Excerpted text:

____________________

Americans Win Economics Nobel Prize

Wednesday, October 11th 2000, 12:00 am
By: News On 6

STOCKHOLM, Sweden (AP) — Two American professors who developed ways to analyze how people make basic lifestyle decisions such as how much to work and where to live were awarded the Nobel Prize in economics on Wednesday.

Theories developed by James J. Heckman, 56, of the University of Chicago, and Daniel L. McFadden, 63, of the University of California at Berkeley have contributed greatly to employment training programs and transportation and communication systems, according to the citation from the Royal Swedish Academy of Sciences. The academy cited the two for their work in microeconometrics, which combines both economics and statistics.

The men will split the prize, which is worth $915,000 this year.

Heckman is best known for labor force studies that focus on how various groups, such as married women, decide when to work and how much.

____________________

Supplied information:
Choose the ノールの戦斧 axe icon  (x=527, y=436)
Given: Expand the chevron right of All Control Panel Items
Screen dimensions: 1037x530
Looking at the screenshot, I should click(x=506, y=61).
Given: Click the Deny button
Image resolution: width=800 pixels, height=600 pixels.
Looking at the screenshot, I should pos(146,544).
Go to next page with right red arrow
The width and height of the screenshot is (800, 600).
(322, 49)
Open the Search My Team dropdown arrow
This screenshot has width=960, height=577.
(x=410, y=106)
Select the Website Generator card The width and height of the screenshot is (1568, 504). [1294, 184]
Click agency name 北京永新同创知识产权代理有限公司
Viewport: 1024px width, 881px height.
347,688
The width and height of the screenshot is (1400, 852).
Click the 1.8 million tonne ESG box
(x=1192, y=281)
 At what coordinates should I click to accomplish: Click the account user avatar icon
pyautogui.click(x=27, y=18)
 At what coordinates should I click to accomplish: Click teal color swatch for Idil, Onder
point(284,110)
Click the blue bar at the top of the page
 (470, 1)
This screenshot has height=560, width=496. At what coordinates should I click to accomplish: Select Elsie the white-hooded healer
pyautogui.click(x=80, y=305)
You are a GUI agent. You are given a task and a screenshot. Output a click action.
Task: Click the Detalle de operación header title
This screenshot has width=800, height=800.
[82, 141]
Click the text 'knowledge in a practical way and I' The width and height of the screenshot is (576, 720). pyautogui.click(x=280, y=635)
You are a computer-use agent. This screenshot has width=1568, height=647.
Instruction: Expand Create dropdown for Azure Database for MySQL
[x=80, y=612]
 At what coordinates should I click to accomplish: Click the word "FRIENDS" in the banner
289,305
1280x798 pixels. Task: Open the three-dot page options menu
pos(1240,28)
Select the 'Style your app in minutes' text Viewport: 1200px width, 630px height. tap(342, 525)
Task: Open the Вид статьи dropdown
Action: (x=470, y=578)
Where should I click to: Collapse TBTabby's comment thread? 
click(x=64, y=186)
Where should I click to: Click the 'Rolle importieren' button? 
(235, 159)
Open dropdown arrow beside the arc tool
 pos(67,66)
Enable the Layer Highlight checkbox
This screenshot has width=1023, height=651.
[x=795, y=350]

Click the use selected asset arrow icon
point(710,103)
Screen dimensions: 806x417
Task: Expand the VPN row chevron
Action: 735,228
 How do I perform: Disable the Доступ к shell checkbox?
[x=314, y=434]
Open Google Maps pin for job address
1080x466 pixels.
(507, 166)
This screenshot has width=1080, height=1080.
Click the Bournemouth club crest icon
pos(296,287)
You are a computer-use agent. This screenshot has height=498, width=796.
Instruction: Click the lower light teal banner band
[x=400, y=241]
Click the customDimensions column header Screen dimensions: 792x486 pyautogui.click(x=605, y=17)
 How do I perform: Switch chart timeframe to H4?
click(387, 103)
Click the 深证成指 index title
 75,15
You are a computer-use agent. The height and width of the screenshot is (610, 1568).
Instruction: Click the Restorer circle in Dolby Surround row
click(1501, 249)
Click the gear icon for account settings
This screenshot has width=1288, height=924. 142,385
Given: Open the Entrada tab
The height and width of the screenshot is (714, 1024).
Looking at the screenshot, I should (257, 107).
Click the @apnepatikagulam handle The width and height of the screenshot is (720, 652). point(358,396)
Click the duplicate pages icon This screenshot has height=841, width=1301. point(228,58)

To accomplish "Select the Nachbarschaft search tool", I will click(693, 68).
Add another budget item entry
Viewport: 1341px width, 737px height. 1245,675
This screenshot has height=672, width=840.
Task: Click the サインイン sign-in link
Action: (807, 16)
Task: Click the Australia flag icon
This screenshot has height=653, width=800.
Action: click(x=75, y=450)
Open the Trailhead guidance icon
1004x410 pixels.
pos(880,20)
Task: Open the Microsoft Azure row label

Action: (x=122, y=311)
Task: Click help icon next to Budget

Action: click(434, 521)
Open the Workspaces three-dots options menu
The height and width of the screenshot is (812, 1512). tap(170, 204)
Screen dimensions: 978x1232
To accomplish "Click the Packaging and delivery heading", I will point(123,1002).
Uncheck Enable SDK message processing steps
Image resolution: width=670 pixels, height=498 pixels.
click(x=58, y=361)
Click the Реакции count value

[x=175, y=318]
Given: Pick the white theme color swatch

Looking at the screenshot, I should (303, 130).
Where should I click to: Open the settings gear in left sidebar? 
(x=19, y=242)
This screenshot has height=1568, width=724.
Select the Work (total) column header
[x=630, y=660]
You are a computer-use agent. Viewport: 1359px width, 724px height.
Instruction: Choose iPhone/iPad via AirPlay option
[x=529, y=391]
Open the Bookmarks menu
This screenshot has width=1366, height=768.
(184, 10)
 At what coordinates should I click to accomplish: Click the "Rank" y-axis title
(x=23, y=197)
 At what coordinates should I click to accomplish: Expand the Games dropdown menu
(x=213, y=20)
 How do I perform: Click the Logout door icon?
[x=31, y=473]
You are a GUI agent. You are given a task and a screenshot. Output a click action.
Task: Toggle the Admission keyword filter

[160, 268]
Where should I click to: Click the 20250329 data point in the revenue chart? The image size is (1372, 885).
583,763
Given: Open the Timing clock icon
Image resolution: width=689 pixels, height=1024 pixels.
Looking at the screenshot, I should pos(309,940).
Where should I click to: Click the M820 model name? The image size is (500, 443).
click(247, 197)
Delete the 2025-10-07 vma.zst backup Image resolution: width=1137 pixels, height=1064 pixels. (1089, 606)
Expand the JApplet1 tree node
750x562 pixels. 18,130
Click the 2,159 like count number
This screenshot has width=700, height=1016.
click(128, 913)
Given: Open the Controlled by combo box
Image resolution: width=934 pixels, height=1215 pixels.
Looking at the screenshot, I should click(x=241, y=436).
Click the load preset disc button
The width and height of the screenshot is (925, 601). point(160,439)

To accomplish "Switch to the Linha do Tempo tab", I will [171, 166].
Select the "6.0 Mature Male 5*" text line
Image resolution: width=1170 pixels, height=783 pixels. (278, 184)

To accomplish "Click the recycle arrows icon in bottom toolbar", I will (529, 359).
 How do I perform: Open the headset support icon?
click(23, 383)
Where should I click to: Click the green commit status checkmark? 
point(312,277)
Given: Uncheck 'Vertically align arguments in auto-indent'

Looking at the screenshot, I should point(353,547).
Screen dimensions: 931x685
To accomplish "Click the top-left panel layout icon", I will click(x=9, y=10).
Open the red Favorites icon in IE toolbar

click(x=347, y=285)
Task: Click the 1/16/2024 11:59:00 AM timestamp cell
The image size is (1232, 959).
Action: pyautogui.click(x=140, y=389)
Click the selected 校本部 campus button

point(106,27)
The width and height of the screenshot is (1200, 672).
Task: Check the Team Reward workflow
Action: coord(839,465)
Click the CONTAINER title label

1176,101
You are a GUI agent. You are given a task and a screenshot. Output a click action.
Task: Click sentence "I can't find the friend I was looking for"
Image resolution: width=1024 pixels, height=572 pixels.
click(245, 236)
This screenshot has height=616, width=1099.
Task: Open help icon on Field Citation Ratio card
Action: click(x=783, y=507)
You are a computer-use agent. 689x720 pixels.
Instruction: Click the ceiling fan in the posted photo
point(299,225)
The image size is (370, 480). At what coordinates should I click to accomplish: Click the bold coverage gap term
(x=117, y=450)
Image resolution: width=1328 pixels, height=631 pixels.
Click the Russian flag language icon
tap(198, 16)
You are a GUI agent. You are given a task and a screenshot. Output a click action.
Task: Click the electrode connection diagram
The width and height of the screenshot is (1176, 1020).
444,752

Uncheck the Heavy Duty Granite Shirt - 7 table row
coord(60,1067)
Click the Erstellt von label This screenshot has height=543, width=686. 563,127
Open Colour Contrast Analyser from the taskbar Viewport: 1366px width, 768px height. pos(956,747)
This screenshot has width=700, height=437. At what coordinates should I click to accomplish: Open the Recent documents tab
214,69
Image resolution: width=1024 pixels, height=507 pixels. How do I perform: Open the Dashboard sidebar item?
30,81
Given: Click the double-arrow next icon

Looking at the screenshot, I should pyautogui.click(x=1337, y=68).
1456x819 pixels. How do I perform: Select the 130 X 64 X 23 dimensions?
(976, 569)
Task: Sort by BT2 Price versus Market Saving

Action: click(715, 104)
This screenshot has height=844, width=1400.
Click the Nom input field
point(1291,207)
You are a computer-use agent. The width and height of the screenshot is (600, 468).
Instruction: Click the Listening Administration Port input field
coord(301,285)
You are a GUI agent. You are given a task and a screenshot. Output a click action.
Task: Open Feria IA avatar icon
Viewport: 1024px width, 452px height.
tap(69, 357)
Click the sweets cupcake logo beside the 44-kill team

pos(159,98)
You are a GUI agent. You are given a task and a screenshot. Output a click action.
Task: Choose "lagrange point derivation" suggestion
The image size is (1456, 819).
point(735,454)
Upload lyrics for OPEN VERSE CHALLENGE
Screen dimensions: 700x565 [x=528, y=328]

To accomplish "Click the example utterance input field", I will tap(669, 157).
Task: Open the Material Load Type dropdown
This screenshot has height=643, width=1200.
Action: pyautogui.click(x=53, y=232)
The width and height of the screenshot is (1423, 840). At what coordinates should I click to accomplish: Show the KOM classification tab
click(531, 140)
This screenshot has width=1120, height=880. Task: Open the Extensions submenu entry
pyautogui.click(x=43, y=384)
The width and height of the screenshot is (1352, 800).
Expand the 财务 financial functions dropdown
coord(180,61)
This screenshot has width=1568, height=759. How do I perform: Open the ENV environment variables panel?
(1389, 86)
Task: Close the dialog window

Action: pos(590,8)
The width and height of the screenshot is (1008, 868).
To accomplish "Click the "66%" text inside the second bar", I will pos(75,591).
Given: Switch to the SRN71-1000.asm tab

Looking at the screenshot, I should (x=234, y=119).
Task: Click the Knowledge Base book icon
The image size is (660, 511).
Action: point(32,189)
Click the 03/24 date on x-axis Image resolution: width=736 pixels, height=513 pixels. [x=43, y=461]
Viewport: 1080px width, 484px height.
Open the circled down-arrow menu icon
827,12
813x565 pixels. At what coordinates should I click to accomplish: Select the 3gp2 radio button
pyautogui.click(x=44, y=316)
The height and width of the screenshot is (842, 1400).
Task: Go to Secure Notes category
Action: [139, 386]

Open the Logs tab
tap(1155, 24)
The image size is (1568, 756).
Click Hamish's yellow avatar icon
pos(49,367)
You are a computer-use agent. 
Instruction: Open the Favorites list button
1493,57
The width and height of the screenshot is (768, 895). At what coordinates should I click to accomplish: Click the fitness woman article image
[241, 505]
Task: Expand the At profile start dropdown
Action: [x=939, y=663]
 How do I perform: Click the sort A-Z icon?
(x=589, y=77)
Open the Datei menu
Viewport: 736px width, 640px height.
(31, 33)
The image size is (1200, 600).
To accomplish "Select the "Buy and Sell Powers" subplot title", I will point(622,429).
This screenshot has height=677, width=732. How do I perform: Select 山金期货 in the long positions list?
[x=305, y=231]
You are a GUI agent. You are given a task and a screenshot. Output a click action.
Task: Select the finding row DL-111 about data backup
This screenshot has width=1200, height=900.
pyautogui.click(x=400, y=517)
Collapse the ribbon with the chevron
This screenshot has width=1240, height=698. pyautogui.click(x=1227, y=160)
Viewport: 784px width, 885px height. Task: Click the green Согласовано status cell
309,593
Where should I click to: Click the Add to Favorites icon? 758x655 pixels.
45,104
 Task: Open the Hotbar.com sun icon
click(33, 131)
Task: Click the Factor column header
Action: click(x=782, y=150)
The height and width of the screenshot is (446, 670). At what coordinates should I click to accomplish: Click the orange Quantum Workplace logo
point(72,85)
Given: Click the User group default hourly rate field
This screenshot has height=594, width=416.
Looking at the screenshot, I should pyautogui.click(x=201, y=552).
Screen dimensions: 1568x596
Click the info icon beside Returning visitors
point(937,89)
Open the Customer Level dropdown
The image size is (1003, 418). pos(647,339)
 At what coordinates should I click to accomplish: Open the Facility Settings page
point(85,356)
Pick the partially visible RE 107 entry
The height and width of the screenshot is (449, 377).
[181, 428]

____________________

Activity list:
A) Please copy out everything from "Theories developed by" down to "worth $915,000 this year." in the Nobel article above, word for word.
B) Write what comes next in the news story about the economics Nobel, picking up after its last sentence.

Answers by item number:
A)
Theories developed by James J. Heckman, 56, of the University of Chicago, and Daniel L. McFadden, 63, of the University of California at Berkeley have contributed greatly to employment training programs and transportation and communication systems, according to the citation from the Royal Swedish Academy of Sciences. The academy cited the two for their work in microeconometrics, which combines both economics and statistics.

The men will split the prize, which is worth $915,000 this year.

B)
``Heckman's work is a good example of integrating theory and practice, especially when planning policy within the labor market,'' academy member Joergen Weibull said. ``His studies showed how education affects wages, and he suggested models for use when planning employment programs which are still being used today when governments plan policy.''

McFadden's models aim at determining how people will choose from different alternatives when deciding where to live, how to travel and what to buy. His work was instrumental in the design of the San Francisco BART commuter train system as well as investments in phone service and housing for the elderly, the academy said.

``The train stations are in the right places. There are sufficient parking spaces for vehicles, and people perceive the prices to be right,'' said Karl-Gustav Joereskog, a member of the academy.

McFadden, a native of Raleigh, N.C., said he was delighted that his work was recognized.

``What I did in working with that theory was to develop models to figure out a way to study what one might call 'life's big choice.' Like the choice of occupation, when to get married and how many children to have,'' he told The Associated Press.

McFadden also was recognized for methods used to evaluate the total damage of the 1989 oil spill from the Exxon Valdez tanker off the Alaskan coast and its effects on society.

``The economics community is just a few thousand,'' he said of the award. ``I guess one always figures you have a one in a thousand chance.''

Heckman, who was on a trip to the Brazilian capital Rio de Janeiro, could not immediately be reached for comment at the hotel where he was staying.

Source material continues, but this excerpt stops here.